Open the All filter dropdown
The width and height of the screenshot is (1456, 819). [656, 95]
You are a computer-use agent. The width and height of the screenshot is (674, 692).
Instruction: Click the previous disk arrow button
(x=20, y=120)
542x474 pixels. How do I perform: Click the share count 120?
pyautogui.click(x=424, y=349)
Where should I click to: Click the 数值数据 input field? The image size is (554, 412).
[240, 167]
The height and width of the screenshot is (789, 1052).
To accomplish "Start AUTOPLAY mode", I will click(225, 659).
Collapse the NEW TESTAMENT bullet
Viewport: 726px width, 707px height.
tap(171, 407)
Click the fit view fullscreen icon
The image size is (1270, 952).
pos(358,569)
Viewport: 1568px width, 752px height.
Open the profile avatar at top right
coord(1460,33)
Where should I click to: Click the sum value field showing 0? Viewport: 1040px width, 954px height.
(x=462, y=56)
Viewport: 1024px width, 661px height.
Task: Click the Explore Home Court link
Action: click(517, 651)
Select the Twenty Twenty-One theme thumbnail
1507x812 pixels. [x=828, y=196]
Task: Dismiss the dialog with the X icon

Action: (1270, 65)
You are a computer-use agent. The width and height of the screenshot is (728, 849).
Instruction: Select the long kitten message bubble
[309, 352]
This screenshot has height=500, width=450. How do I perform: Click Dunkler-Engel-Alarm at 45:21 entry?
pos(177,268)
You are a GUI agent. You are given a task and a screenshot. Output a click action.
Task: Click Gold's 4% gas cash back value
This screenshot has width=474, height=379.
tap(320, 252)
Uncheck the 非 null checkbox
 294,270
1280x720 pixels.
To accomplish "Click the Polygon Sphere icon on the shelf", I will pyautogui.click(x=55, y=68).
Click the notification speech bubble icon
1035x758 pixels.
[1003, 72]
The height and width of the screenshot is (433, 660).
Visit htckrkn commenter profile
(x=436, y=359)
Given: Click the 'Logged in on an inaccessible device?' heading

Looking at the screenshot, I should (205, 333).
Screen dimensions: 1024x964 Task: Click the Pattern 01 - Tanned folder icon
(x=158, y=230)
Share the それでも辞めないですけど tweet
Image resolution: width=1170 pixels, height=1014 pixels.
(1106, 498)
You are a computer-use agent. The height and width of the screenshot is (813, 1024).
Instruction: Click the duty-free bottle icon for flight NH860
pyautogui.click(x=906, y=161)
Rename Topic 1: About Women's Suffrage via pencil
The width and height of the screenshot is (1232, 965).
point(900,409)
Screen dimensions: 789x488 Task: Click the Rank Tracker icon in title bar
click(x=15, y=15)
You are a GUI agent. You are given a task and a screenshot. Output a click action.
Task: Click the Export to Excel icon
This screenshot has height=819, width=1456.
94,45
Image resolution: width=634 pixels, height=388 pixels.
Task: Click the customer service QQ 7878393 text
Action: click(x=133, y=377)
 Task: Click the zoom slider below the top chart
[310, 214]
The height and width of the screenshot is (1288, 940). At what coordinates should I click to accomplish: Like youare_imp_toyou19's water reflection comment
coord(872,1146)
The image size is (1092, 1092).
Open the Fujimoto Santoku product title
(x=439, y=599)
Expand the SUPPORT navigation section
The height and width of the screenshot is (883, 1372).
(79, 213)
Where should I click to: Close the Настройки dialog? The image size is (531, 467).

What to produce: Revise the lines above so that every "The image size is" becomes "The screenshot size is", keeping all other text unchanged.

Complete output:
Open the All filter dropdown
The width and height of the screenshot is (1456, 819). [656, 95]
You are a computer-use agent. The width and height of the screenshot is (674, 692).
Instruction: Click the previous disk arrow button
(x=20, y=120)
542x474 pixels. How do I perform: Click the share count 120?
pyautogui.click(x=424, y=349)
Where should I click to: Click the 数值数据 input field? The screenshot size is (554, 412).
[240, 167]
The height and width of the screenshot is (789, 1052).
To accomplish "Start AUTOPLAY mode", I will click(225, 659).
Collapse the NEW TESTAMENT bullet
Viewport: 726px width, 707px height.
tap(171, 407)
Click the fit view fullscreen icon
The screenshot size is (1270, 952).
pos(358,569)
Viewport: 1568px width, 752px height.
Open the profile avatar at top right
coord(1460,33)
Where should I click to: Click the sum value field showing 0? Viewport: 1040px width, 954px height.
(x=462, y=56)
Viewport: 1024px width, 661px height.
Task: Click the Explore Home Court link
Action: click(517, 651)
Select the Twenty Twenty-One theme thumbnail
1507x812 pixels. [x=828, y=196]
Task: Dismiss the dialog with the X icon

Action: (1270, 65)
You are a computer-use agent. The width and height of the screenshot is (728, 849).
Instruction: Select the long kitten message bubble
[309, 352]
This screenshot has height=500, width=450. How do I perform: Click Dunkler-Engel-Alarm at 45:21 entry?
pos(177,268)
You are a GUI agent. You are given a task and a screenshot. Output a click action.
Task: Click Gold's 4% gas cash back value
This screenshot has width=474, height=379.
tap(320, 252)
Uncheck the 非 null checkbox
 294,270
1280x720 pixels.
To accomplish "Click the Polygon Sphere icon on the shelf", I will pyautogui.click(x=55, y=68).
Click the notification speech bubble icon
1035x758 pixels.
[1003, 72]
The height and width of the screenshot is (433, 660).
Visit htckrkn commenter profile
(x=436, y=359)
Given: Click the 'Logged in on an inaccessible device?' heading

Looking at the screenshot, I should (205, 333).
Screen dimensions: 1024x964 Task: Click the Pattern 01 - Tanned folder icon
(x=158, y=230)
Share the それでも辞めないですけど tweet
Image resolution: width=1170 pixels, height=1014 pixels.
(1106, 498)
You are a computer-use agent. The height and width of the screenshot is (813, 1024).
Instruction: Click the duty-free bottle icon for flight NH860
pyautogui.click(x=906, y=161)
Rename Topic 1: About Women's Suffrage via pencil
The width and height of the screenshot is (1232, 965).
point(900,409)
Screen dimensions: 789x488 Task: Click the Rank Tracker icon in title bar
click(x=15, y=15)
You are a GUI agent. You are given a task and a screenshot. Output a click action.
Task: Click the Export to Excel icon
This screenshot has height=819, width=1456.
94,45
Image resolution: width=634 pixels, height=388 pixels.
Task: Click the customer service QQ 7878393 text
Action: click(x=133, y=377)
 Task: Click the zoom slider below the top chart
[310, 214]
The height and width of the screenshot is (1288, 940). At what coordinates should I click to accomplish: Like youare_imp_toyou19's water reflection comment
coord(872,1146)
The screenshot size is (1092, 1092).
Open the Fujimoto Santoku product title
(x=439, y=599)
Expand the SUPPORT navigation section
The height and width of the screenshot is (883, 1372).
(79, 213)
Where should I click to: Close the Настройки dialog? The screenshot size is (531, 467).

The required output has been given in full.